**DIRECTIONS FOR THIS TASK:** Please return all records verbatim, no pictures.

**DATASET ENTRIES:**
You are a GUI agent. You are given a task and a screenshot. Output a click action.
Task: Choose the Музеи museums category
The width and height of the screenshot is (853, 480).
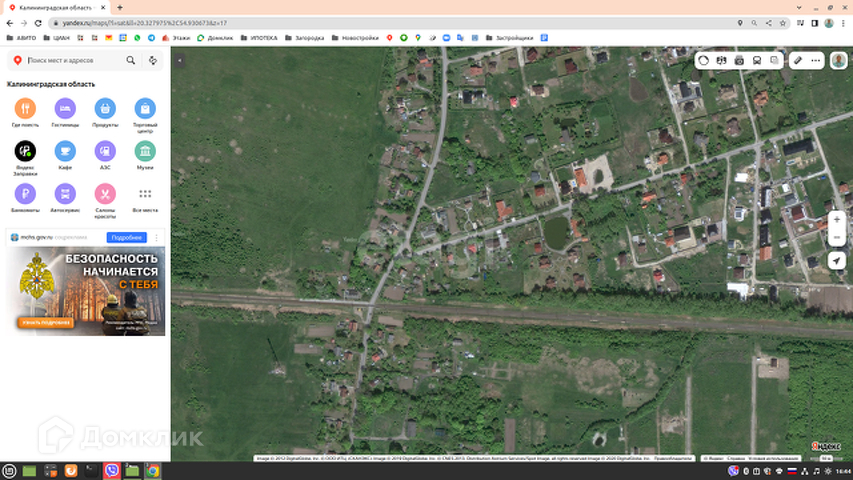(x=145, y=151)
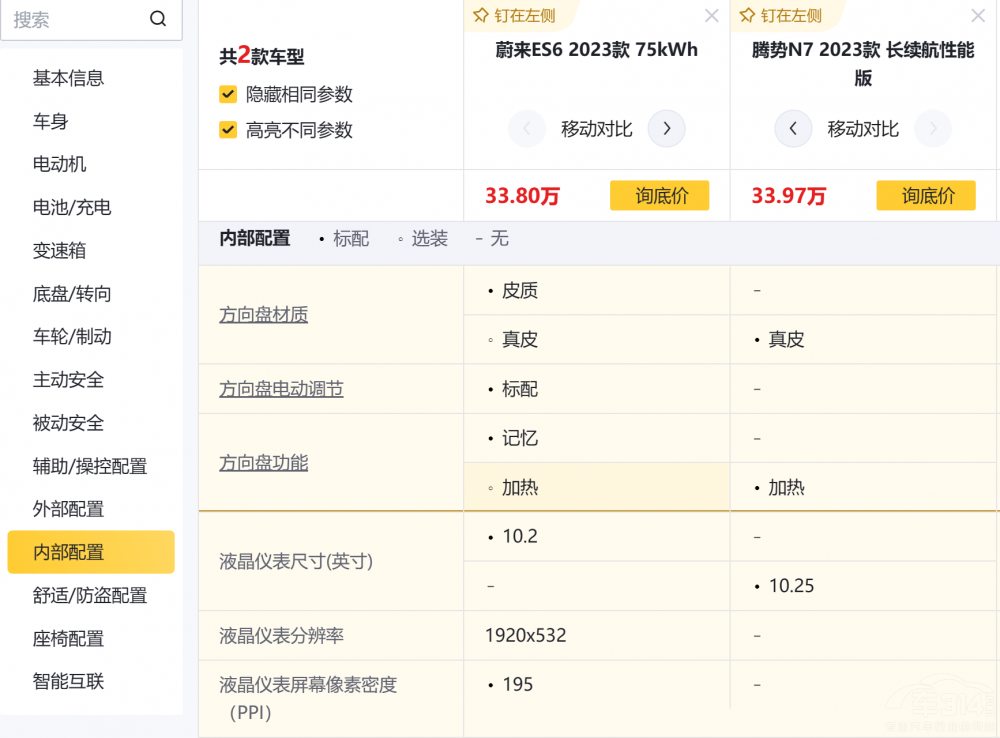1000x738 pixels.
Task: Pin NIO ES6 column to left
Action: [x=513, y=16]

**ANSWER SPACE:**
You are a GUI agent. You are given a task and a screenshot. Output a click action.
Task: Choose the Музеи museums category
The width and height of the screenshot is (853, 480).
(x=145, y=151)
1000x738 pixels.
Task: Pin NIO ES6 column to left
Action: [x=513, y=16]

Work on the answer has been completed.